Para se preparar para os desafios da adoção, o guia também contém o passo a passo para dar entrada no processo, e explicações sobre a “busca ativa” – quando ONGs e instituições do governo se juntam para viabilizar o encontro de famílias e crianças a partir de cadastros informais de todo o país.
Adoção necessária
As “adoções necessárias” são a maior motivação do guia. Elas compreendem todas as crianças que têm dificuldade para encontrar uma família, porque estão fora do perfil mais procurado.
São meninos e meninas com mais de 3 anos, negros, com síndrome de Down, soropositivos, com algum tipo de deficiência, paralisia cerebral e outras doenças congênitas, e com um ou mais irmãos.
Este grupo representa cerca de 90% de todas as crianças disponíveis para adoção na capital federal e também maioria dos meninos e meninas que crescem nos abrigos do Brasil. O guia online cumpre um papel importante de conscientização “para mostrar que estas crianças são filhos possíveis”, diz Fabiana.
“O processo de adoção é um processo de amadurecimento. A gente sabe da necessidade de conversar com as famílias sobre o que esperar desse filho que vai chegar”, explica Fabiana. Chegar ao ponto de aceitar uma criança como ela for, às vezes, passa por um longo processo de espera pelo “filho ideal” e de reflexões profundas sobre o sentido da adoção, segundo ela.
“Como você recebe aquele filho que é diferente do que você estava esperando? Isso acontece com o filho biológico também”, ressalta a ex-presidente da ONG Aconchego. “Na gravidez, pode dar tudo certo e, mesmo assim, ele nascer com alguma deficiência. Ou pode nascer saudável e adoecer, isso faz parte”, diz a advogada que é mãe de três filhos, sendo dois meninos adotados – Arthur, de 7 anos, e Miguel, de 9, que tem síndrome de Down.

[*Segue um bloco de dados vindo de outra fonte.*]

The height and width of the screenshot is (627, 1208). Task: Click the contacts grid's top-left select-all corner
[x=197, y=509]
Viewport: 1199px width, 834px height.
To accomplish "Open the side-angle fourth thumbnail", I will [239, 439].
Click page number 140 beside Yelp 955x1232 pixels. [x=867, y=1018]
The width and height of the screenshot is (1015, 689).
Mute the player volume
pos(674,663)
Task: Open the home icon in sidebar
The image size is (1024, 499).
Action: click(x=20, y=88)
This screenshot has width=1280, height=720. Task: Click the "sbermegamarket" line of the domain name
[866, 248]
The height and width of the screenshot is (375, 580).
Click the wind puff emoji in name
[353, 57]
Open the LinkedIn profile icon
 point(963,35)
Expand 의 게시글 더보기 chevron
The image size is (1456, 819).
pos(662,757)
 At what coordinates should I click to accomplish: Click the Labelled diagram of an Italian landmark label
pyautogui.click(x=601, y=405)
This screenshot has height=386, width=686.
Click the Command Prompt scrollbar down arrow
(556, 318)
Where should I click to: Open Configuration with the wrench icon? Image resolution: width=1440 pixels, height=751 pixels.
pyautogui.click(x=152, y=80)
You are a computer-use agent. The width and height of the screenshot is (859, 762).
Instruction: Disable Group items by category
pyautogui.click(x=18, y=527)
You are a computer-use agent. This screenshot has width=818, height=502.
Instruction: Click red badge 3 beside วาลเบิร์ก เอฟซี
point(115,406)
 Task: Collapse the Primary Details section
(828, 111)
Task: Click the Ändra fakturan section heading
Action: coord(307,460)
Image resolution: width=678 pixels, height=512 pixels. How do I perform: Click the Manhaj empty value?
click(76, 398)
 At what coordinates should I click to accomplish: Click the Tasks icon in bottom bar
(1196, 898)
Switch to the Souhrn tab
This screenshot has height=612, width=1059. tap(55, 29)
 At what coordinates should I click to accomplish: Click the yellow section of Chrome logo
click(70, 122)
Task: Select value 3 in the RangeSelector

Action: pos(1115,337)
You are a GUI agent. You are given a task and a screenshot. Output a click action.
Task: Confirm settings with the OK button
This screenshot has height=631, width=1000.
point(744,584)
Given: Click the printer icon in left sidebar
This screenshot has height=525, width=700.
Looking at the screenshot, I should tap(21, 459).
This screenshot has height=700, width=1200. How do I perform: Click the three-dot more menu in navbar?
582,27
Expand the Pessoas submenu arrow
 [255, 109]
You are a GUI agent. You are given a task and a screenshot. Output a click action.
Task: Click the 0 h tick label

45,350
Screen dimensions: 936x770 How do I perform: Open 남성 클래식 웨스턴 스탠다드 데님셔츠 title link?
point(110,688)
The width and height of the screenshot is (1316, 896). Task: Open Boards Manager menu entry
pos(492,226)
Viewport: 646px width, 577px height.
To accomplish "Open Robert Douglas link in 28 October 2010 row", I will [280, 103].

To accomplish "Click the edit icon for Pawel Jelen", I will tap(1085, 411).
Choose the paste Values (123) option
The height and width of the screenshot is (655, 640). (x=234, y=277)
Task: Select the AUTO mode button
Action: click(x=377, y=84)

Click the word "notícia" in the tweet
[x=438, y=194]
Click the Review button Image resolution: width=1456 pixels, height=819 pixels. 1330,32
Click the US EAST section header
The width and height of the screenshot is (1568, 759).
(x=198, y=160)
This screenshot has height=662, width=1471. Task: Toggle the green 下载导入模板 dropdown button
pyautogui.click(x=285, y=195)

“Quando o adotante tem conhecimento que é possível ter um filho com HIV, sem braço, com deficiência, que vem com outros dois ou três irmãos. Uma criança que tem 5, 6, 7, 12 anos, ele amadurece e se fortalece para enfrentar as adversidades.” “Não vem com essa coisa de ser a família da propaganda de margarina”, diz Fabiana, que acrescenta: “na adoção você não quer a garantia de nada, é uma questão de escolha. Quando o filho chega, a entrega é a mesma que se ele fosse biológico.”
O mito dos ‘vícios’
Os hábitos adquiridos nos primeiros anos de vida, com a família biológica ou na casa de acolhimento, são o principal argumento de quem recusa a adoção de crianças com mais de 3 anos. “As pessoas acham que uma criança maior vai vir cheia de ‘vícios’, maus hábitos”, explicou Fabiana.
“Dizem que querem desde pequenos para educar do próprio jeito, mas isso é uma falácia.”, diz ela. Segundo Fabiana, que trabalha na ONG Aconchego há cerca de dez anos, as crianças maiores têm consciência da própria condição de vulnerabilidade e solidão e isso pode ser um facilitador no processo. “Se ela se propuser a pertencer àquela família, ela vai chegar inteira.”
“Se ela não quiser, não tem jeito. Mas, se quiser, vai entrar de cabeça, porque ela deseja muito uma família.”
‘Filho não é produto’
As crianças disponíveis para adoção no Brasil não foram fabricadas em uma esteira de produção ou trazidas por uma cegonha. Todas elas têm histórias próprias e bagagem familiar, que variam conforme as circunstâncias onde nasceram ou foram criadas até chegar ao abrigo.
“As crianças podem ser frutos de violência, do uso de álcool e drogas, de pais que estavam em depressão ou com alguma questão de vulnerabilidade. Claro que elas vão ter uma perspectiva de vida diferente”, explica Fabiana.
Este histórico, porém não deveria ser um empecilho à adoção. “Posso fazer tudo bacana na gravidez, tomar todas as vitaminas e essa criança ter problemas de aprendizado. Não tem a ver só com genética.”
“É trabalhoso e requer informação, mas a adoção é sustentada por três pilares: o afeto, a lei e o conhecimento.”, finaliza.